**Your assignment**. Please give back word for word the lines below, from the first one through the one with "Upvote the post".

**Data items**.
+ + + + +

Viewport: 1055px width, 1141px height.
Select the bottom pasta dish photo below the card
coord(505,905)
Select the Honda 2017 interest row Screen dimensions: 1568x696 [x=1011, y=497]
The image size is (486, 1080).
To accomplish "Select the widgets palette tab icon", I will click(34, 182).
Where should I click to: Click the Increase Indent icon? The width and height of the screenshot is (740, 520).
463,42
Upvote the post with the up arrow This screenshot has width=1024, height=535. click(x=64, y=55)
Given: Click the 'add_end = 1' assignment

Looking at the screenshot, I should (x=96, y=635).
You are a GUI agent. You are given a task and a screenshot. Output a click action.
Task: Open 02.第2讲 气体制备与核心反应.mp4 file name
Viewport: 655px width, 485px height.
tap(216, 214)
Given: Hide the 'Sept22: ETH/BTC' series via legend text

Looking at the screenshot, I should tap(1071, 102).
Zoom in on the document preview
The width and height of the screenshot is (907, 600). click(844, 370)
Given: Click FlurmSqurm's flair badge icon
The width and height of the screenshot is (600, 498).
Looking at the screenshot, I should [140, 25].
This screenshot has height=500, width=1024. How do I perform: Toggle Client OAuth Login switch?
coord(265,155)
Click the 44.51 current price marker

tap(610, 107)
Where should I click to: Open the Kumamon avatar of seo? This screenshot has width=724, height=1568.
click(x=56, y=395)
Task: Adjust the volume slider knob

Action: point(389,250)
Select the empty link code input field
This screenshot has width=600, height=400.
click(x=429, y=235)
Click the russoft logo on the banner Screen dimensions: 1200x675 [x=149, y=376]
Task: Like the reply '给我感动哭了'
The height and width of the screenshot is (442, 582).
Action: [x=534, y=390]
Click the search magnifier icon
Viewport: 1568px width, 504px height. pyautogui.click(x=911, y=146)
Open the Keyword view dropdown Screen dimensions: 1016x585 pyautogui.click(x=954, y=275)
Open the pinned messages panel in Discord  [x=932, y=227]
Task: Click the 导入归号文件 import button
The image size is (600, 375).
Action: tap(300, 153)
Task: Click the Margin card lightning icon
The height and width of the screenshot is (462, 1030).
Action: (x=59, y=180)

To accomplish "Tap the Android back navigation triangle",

+ + + + +

**Task solution**.
Viewport: 1055px width, 1141px height.
Select the bottom pasta dish photo below the card
coord(505,905)
Select the Honda 2017 interest row Screen dimensions: 1568x696 [x=1011, y=497]
The image size is (486, 1080).
To accomplish "Select the widgets palette tab icon", I will click(34, 182).
Where should I click to: Click the Increase Indent icon? The width and height of the screenshot is (740, 520).
463,42
Upvote the post with the up arrow This screenshot has width=1024, height=535. click(x=64, y=55)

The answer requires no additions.